*** Opening INFORMATION GIVEN ***

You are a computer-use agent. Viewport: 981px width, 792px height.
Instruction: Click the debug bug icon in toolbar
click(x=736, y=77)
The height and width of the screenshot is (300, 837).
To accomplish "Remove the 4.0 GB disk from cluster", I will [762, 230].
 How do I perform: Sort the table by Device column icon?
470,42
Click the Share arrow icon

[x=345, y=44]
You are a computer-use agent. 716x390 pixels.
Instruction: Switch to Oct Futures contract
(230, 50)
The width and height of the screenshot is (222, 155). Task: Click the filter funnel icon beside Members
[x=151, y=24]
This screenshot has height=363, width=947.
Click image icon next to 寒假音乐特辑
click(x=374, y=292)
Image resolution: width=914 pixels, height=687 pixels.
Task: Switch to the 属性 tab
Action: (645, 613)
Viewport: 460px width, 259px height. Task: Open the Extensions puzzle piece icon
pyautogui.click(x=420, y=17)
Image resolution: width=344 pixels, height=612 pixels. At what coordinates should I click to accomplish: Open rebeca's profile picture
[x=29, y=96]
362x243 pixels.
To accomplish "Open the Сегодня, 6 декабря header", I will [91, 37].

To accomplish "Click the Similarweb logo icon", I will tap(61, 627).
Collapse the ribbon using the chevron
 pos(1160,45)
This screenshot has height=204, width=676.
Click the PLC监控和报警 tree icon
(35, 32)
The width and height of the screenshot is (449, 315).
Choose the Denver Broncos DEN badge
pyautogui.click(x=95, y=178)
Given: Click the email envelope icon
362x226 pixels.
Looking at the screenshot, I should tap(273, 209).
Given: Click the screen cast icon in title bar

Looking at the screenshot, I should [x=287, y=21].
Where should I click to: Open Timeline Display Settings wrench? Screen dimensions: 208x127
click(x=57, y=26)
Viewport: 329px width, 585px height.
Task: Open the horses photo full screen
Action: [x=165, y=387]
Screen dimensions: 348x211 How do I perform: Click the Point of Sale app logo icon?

*** Closing INFORMATION GIVEN ***

• _YOUR OBJECTIVE_
Scan the data above. Return every line with "This" in it.

• _COMPLETED TASK_
This screenshot has height=363, width=947.
This screenshot has height=204, width=676.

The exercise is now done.